To love something is at least to care if that something goes away. The moment that you care whether or not something goes away, you give potential power to others, who might have some influence on what you love.

Notice that this power is not inherently negative. If someone seeks to protect what you love, then your appreciation and gratitude to them is power over you, at least of a kind. Hatred is just the mirror of gratitude. He who protects what I love is owed gratitude, whether I give it or not. He who threatens what I love is owed hatred, whether I give it or not.

But the source of that power over you doesn’t lie in your emotional reaction to their actions, be that anger or appreciation.

It comes from the initial love.

That willingness to be open to loss, potentially even control by others. That vulnerability is inseparable from love, and gives rise to hatred because it gives control to others.

It is not hate that gives others control over you — that gives them “rent-free” space in your head. Love is the cause of both. They arise together, and hate is not the cause of the loss of control.

After talking about the Jedi for a bit, it is worth mentioning the Sith as well. I was informed recently that the Sith actually have an ethos, distilled into a code. It reads as follows:

Peace is a lie, there is only passion.
Through passion, I gain strength.
Through strength, I gain power.
Through power, I gain victory.
Through victory, my chains are broken.
The Force shall free me.

Personally, I think it is a step in the right direction, from the Jedi path, although it lacks the critical matter of what one ought to be passionate about. This is what gives the Star Wars writers the freedom to make the Sith out to be evil; they keep loving the wrong things, or impossible things, or take their love to absolute and pathological levels.

But is it really better to never love at all? To be calm, passive, at peace?

*Instructions*.
#1 Answer these questions from the passage on love and hatred:
(a) What does the writer call hatred the mirror of?
(b) What is the first statement of the Sith code?
(c) What does the writer say the Sith code lacks?
#2 Reproduce the part of the passage on love and hatred that starts at the words "Notice that this" and ends after the words "hatred, whether I give it or not.".

*Data listing*.
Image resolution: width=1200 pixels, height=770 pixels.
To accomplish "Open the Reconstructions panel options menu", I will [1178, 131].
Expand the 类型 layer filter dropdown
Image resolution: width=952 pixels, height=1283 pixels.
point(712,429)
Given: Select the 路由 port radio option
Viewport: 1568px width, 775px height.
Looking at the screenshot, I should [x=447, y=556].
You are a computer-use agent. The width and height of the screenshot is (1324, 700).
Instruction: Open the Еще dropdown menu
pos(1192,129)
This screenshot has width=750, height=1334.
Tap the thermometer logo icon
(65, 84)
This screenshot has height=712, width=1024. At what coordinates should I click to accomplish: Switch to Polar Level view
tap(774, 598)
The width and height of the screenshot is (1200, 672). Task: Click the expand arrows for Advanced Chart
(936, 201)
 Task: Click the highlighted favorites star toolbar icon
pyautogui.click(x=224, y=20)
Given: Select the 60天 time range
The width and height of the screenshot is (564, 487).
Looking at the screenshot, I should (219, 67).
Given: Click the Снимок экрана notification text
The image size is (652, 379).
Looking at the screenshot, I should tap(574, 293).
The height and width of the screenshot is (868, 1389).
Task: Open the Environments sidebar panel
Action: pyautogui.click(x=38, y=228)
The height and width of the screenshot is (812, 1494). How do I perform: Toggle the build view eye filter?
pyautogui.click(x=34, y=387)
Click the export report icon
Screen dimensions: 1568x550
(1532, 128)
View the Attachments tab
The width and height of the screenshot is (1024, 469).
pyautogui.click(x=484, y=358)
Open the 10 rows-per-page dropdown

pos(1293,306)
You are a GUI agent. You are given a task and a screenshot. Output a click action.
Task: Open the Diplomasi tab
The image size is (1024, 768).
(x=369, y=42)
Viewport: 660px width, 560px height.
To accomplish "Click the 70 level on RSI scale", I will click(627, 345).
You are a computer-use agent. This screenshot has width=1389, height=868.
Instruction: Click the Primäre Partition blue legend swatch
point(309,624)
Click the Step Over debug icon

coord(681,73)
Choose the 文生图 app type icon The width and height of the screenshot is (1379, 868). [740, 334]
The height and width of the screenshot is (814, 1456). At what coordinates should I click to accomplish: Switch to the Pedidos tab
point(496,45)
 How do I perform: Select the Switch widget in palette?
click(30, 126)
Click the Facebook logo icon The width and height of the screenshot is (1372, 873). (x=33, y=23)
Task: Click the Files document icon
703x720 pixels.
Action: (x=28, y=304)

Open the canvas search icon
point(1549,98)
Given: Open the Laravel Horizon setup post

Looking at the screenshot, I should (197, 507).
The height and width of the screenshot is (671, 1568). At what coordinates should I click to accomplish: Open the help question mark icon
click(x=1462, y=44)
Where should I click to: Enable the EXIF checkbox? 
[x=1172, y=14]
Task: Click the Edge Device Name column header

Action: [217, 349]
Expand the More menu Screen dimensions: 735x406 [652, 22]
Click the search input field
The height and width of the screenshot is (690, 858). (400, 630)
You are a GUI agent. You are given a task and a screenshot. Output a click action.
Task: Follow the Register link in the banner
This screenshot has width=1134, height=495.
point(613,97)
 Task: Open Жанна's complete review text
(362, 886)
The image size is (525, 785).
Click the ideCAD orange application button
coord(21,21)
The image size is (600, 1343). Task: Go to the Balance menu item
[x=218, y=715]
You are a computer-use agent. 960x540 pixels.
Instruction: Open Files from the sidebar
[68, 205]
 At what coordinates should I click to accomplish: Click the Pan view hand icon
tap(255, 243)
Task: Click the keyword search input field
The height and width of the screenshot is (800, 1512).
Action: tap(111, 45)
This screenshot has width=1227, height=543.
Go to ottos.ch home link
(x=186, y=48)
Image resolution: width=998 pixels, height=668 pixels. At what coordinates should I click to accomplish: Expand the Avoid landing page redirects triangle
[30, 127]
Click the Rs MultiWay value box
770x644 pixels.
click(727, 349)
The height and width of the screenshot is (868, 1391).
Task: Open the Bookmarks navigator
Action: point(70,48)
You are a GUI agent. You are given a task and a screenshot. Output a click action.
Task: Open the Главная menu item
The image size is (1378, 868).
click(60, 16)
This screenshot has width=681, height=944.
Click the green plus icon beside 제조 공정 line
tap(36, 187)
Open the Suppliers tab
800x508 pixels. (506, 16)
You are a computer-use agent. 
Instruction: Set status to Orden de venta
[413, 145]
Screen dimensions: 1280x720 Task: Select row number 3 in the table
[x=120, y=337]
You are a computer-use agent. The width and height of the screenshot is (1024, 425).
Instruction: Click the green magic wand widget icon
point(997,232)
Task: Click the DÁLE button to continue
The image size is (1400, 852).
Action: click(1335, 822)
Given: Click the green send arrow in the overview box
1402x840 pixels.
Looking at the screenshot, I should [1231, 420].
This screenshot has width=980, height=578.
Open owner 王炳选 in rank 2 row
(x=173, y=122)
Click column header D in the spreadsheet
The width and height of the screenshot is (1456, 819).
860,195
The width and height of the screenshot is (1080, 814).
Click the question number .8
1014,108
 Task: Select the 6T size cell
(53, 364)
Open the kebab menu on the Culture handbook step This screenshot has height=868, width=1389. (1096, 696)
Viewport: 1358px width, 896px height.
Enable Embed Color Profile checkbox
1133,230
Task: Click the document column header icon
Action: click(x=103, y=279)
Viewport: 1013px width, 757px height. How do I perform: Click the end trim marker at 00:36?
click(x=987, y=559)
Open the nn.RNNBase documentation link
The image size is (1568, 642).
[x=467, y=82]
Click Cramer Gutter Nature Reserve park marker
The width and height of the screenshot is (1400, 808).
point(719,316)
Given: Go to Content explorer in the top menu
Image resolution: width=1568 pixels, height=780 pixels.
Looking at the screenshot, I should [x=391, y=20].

*Answers to each task*.
#1
(a) Gratitude.
(b) "Peace is a lie, there is only passion."
(c) The critical matter of what one ought to be passionate about.

#2
Notice that this power is not inherently negative. If someone seeks to protect what you love, then your appreciation and gratitude to them is power over you, at least of a kind. Hatred is just the mirror of gratitude. He who protects what I love is owed gratitude, whether I give it or not. He who threatens what I love is owed hatred, whether I give it or not.